Annoncée le 23 mars dans un communiqué gouvernemental, la mise en isolement de 8 communes, dont Cotonou, est désormais effective. Cette mesure a été prise dans le cadre de la lutte contre la Covid-19, alors que le Bénin enregistre officiellement 6 cas de personnes infectées par le virus.

Critiquée par les médias locaux pour sa faiblesse, la décision du gouvernement, entrée en vigueur ce lundi 30 mars à 00h, pourrait totalement bouleverser le quotidien des populations.

Limitation des déplacements

Dans le communiqué rendu public par la présidence de la République du Bénin, le lundi 23 mars, il a été instauré un cordon sanitaire autour des communes les plus exposées au risque de propagation du virus. Ce sont aussi les communes les plus dynamiques économiquement, à savoir Cotonou, Abomey-Calavi, Ouidah, Allada, Sèmè-Podji, Porto-Novo, Adjarra et Akpro-Missérété.

« La mobilité des personnes à l’intérieur de ces communes est réduite à l’essentiel strict », peut-on lire dans le communiqué. Jusqu’au 13 avril donc, les déplacements sur toute l’étendue du territoire national sont réduits au strict nécessaire. S’il est possible de voyager entre les 8 communes, les populations n’ont plus de droit d’aller au-delà.

Ces mesures visent surtout à limiter la propagation du virus, au regard de la densité des déplacements dans ces différentes communes. Elles concentrent, à elles seules, la majorité de l’économie nationale et représentent la plus grande zone commerciale du pays. Avec le flux des déplacements enregistrés chaque jour, que ce soit sur courts ou longs trajets, les risques de contamination sont avérés.
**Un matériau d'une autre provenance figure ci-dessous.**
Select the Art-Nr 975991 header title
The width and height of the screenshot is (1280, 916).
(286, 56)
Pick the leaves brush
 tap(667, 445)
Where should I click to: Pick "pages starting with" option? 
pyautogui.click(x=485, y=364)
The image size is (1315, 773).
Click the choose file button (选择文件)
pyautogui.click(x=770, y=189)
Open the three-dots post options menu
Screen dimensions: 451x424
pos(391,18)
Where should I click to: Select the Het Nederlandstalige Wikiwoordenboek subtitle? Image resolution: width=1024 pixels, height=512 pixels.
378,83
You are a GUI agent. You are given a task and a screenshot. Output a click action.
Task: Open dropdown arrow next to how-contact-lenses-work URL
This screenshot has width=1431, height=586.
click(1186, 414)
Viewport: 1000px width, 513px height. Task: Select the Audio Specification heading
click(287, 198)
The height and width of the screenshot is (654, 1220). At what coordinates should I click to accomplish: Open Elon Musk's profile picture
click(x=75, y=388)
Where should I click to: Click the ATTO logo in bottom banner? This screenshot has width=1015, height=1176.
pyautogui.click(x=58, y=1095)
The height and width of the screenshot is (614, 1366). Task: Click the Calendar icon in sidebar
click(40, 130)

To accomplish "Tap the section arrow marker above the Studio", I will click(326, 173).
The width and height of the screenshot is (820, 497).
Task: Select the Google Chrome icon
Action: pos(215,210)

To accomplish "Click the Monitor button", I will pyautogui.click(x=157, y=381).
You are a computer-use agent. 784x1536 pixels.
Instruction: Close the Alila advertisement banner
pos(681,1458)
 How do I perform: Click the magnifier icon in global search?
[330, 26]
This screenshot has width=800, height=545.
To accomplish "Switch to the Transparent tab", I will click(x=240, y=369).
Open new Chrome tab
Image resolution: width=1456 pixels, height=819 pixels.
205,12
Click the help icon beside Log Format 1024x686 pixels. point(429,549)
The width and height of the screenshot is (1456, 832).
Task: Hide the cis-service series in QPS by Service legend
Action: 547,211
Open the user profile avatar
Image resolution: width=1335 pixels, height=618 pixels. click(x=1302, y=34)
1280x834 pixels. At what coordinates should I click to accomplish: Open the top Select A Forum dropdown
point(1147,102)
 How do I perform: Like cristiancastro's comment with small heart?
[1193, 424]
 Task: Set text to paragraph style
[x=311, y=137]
Une dissémination du virus dans le reste du pays aurait été trop complexe à gérer pour le gouvernement, dont les moyens de prise en charge sont actuellement limités. Si certaines voix s’élèvent contre la faiblesse de cette mesure prise par la Présidence, les premières victimes restent les transports en commun.

https://twitter.com/gouvbenin/status/1244186883820679168

Transports en commun, les premières victimes de l’isolement

Dès la publication du communiqué, un certain ralentissement de la mobilité a été remarqué dans la ville de Cotonou, la capitale économique du Bénin. Ce constat concerne aussi bien les citoyens ordinaires que les taxis moto, principaux moyens de déplacement à Cotonou. De l’avis de ces derniers, il y a de moins en moins de clients.

Si les déplacements ne sont pas totalement interdits, les transports en commun de personnes sont suspendus à compter de cette date. Les plus durement touchés sont les mini-bus de 20 places qui assuraient la liaison entre Cotonou et la plupart des autres communes du cordon sanitaire.

Principaux moyens de déplacement pour les trajets sur longue distance, les transports en commun sont très prisés pour leurs tarifs plus abordables. Leur tarif représente jusqu’au tiers de ce que proposent les taxis à 5 places. Ce qui en fait le moyen de déplacement privilégié des populations les plus démunies, notamment des étudiants.

Les bus qui assuraient la liaison entre le sud et le nord du Bénin sont, eux aussi, à l’arrêt. Les taxis à 5 places pour leur part ne peuvent désormais transporter que 3 passagers en plus du chauffeur. Par contre, « le transport de marchandises n’est pas concerné », d’après le communiqué.

Isolement : quel enjeu pour l’économie ?

Les transports en commun sont très utilisés aussi par la grande majorité de commerçants pour le commerce de détail qui alimente l’essentiel de l’économie locale. Ils desservent les principaux marchés locaux, en transportant les revendeuses. Ils sont aussi très impliqués dans le transport de marchandises à petite échelle.

La part des petits commerçants dans cette économie reste nettement supérieure à celle des transports de marchandises. Dans cette chaîne de valeur, les transports en commun représentent donc un maillon très important.

Suspendre leur circulation porterait sans aucun doute un coup très dur aux échanges commerciaux entre les différentes communes du cordon. C’est toute l’économie nationale qui pourrait en pâtir, avec le risque de voir baisser son PIB sur les 14 jours, ou plus, que durera cet isolement.

Pour l’heure, ce lundi 30 mars, les rues de Cotonou et Porto-Novo sont clairsemées, se limitant aux seuls motocyclistes et à quelques véhicules de transport privé.